===== Passage to read =====

SAM: Significance Analysis of Microarrays

        Description: SAM is a statistical technique for finding significant genes in a set of microarray experiments or sequencing experiments. I am an author of the current major new release 4.0, July 1, 2011. In this new version, SAM is able to handle sequencing data, using the "SAMSeq" method described in my paper on Statistical Methods in Medical Research. The Excel interface has also been updated. Note that it does not accommodate with Excel 2010 as Microsoft changed the R-Excel API in Excel 2010. We are re-scripting SAM but for now please use earlier versions of Excel. Also, for very large datasets, we recommend using the R version (R package samr) for the sake of the computing time.
        Availability: The R version is available on CRAN. You can type install.packages("samr") on R command to install it. The Excel interface is available on Robert Tibshirani's webpage.
        Usage: The manual of the R-version is available on CRAN. The manual for the Excel interface, which is more detailed, is available on Robert Tibshirani's webpage.

PoissonSeq

        Description: PoissonSeq is an R package for the significance analysis of sequencing data based on a Poisson log linear model. It implements all methods described in my paper on Biostatistics. Briefly speaking, we estimate the sequencing depths of the experiments using a new method based on Poisson goodness-of-fit statistic, calculate a score statistic on the basis of a Poisson log-linear model, and then estimate the false discovery rate using a modified version of permutation plug-in method.
        Availability: Available on CRAN. You can type install.packages("PoissonSeq") on R command to install it.
        Usage: The manual of the R-version is available on CRAN. Here is a more detailed instruction with data (.zip file, unzip it before using it).

mseq

        Description: mseq is an R package for modeling non-uniformity in short-read rates in RNA-Seq data. This package implements all the methods in my paper on Genome Biology, including both the iterative glm procedure for the Poisson linear model and the training procedure of the MART model, as well as the cross-validation for both methods.
        Availability: Available on CRAN. You can type install.packages("mseq") on R command to install it.
        Usage: The manual of the R-version is available on CRAN.
        Data: data_top100.zip (unzip it before use).

=====

▶ Parts of the exercise
1) In the software descriptions, which version of Excel does the SAM interface not work with?
2) Pick up the software descriptions right after their final line.

===== Data to examine =====

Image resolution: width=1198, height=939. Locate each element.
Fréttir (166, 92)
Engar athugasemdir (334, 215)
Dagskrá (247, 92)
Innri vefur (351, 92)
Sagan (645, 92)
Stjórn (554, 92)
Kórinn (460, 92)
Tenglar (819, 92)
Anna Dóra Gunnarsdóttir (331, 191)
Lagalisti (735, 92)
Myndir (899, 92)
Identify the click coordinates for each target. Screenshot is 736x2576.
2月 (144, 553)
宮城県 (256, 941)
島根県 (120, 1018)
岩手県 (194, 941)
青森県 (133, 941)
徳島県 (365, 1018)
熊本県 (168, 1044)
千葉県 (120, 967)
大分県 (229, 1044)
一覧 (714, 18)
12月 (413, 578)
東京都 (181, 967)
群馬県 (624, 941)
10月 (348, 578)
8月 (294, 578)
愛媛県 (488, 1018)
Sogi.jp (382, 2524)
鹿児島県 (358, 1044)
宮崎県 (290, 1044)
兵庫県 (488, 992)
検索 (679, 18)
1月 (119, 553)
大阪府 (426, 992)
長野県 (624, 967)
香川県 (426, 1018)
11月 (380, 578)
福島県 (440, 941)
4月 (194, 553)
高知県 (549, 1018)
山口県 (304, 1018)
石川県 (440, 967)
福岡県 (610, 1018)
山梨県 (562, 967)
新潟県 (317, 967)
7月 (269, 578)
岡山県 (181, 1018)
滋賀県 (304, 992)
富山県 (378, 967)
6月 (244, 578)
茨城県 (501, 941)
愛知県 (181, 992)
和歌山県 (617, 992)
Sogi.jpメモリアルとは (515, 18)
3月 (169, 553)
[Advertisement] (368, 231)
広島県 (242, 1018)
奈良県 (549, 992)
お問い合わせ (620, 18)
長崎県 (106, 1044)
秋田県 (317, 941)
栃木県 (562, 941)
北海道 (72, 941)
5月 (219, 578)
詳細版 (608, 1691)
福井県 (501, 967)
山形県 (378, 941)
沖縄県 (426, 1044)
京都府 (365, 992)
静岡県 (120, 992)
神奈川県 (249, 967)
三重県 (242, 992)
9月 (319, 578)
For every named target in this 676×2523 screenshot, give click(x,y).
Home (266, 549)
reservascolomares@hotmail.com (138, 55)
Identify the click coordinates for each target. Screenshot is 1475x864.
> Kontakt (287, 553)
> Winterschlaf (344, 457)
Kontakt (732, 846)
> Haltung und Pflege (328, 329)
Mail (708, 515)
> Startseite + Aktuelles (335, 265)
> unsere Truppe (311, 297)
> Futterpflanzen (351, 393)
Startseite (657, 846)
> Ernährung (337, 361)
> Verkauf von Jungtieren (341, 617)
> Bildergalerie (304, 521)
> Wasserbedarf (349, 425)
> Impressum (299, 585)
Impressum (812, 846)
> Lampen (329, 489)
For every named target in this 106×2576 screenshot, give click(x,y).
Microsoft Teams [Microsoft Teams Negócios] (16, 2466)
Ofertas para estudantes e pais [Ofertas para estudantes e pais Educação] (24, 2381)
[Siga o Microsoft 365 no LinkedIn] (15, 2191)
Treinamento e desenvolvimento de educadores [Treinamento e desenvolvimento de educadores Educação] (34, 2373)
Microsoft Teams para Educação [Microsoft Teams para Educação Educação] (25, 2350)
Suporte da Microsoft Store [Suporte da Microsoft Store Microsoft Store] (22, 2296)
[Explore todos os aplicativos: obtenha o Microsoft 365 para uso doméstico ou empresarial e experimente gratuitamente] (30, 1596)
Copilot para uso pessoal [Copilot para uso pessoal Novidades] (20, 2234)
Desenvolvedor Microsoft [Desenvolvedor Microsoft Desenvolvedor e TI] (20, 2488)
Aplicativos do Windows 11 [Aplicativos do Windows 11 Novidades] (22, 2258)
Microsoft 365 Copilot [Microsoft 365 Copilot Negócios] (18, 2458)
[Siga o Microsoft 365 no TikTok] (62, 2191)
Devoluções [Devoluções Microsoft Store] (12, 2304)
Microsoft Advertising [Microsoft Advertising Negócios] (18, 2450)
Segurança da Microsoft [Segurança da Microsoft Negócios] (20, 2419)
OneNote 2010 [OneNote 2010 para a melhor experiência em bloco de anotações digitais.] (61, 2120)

=====

▶ Set of answers
1) Excel 2010

2)
npSeq

        Description: npSeq is an R package for the significance analysis of sequencing data.  It implements exactly the method described in my paper on Statistical Methods in Medical Research. The statistic used by npSeq is exactly the same as that in SAM 4.0. The only difference is that npSeq uses symmetric cutoffs, while SAM uses asymmetric cutoffs. Therefore, for some datasets, all significant genes obtained by SAM are either all up-regulated or all down-regulated, but npSeq almost always gives significant genes that include both up-regulated genes and down-regulated genes.
        Availability: This package has NOT been submitted to CRAN. You can only download it from here.
        Usage: The manual is here. Here is a more detailed instruction with data (.zip file, unzip it before using it), which details how to install and use the package.

HotspotFisher

        Description: HotspotFisher is a package for detecting recombination hotspots from population polymorphism data. It implements the method described in my paper on AJHG. Written in standard C++, it can be complied and executed in various operating systems, such as Linux/Unix and Windows. HotspotFisher uses a multi-hotspot model and the truncated weighted pairwise log-likelihood (TWPLL), so it can detect multiple hotspots in a region. HotspotFisher can be used to both phased/haplotype and unphased/genotype data directly, with arbitrary levels of missing data.
        Source (for Linux): HotspotFisher_Linux_source. Unzip it and follow instructions in how_to_complie.txt to compile it.
        Executable: Linux version (for 64-bit computers), Linux version (for 32-bit computers), Windows version (for 32-bit computers).
        Usage: pdf document.
        Data: Sample Input, Simulation Data.